By Dr Rihab Khalid
In a world grappling with rising temperatures, urban heat stress is emerging as a critical challenge, with cities across Asia and Africa bearing the brunt, where the convergence of climate change, rapid urbanisation, and the Urban Heat Island (UHI) effect amplify extreme heat risks. By 2030, an estimated 1.9 billion people will face hazardous heat levels. Urban areas are not only natural heat traps due to dense infrastructure and limited vegetation, but also amplify the impacts of this ‘silent killer’ through daily human activities—cooking being a significant, yet often overlooked contributor. This blog post highlights key insights from a recent landscape study (Harnessing Modern Energy Cooking Services to Mitigate Urban Heat Stress) on how Modern Energy Cooking Services (MECS) can play a pivotal role in mitigating urban heat stress, especially for vulnerable urban populations.

**INFORMATION SUPPLIED**:

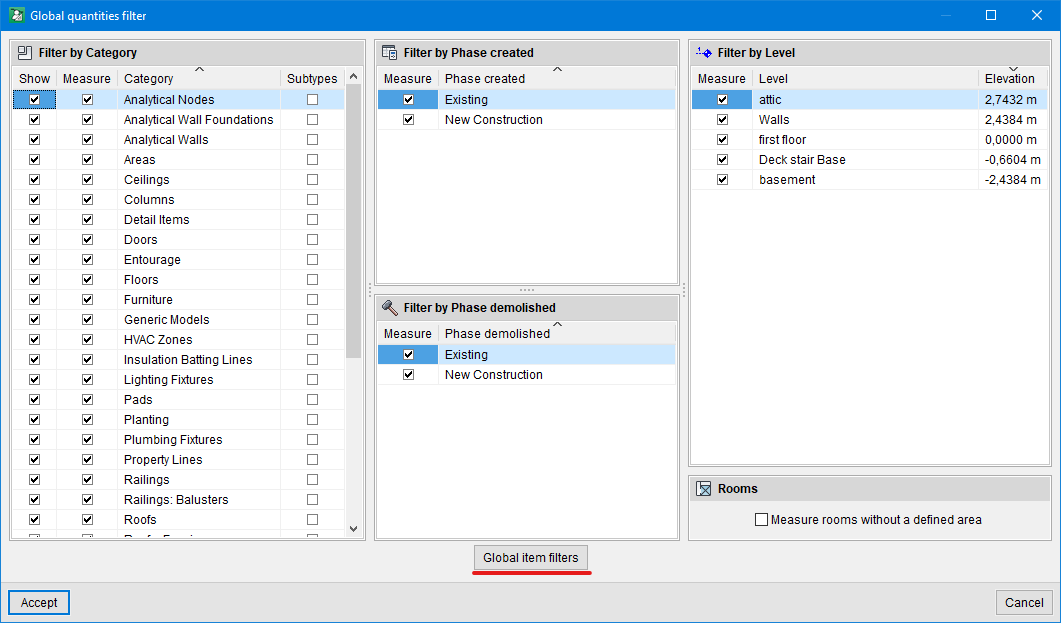Uncheck Measure for New Construction phase created
Viewport: 1061px width, 623px height.
coord(408,120)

**THE REQUEST**: Copy out the full passage on urban heat stress and cooking, word for word.

**TASK RESULT**:
By Dr Rihab Khalid
In a world grappling with rising temperatures, urban heat stress is emerging as a critical challenge, with cities across Asia and Africa bearing the brunt, where the convergence of climate change, rapid urbanisation, and the Urban Heat Island (UHI) effect amplify extreme heat risks. By 2030, an estimated 1.9 billion people will face hazardous heat levels. Urban areas are not only natural heat traps due to dense infrastructure and limited vegetation, but also amplify the impacts of this ‘silent killer’ through daily human activities—cooking being a significant, yet often overlooked contributor. This blog post highlights key insights from a recent landscape study (Harnessing Modern Energy Cooking Services to Mitigate Urban Heat Stress) on how Modern Energy Cooking Services (MECS) can play a pivotal role in mitigating urban heat stress, especially for vulnerable urban populations.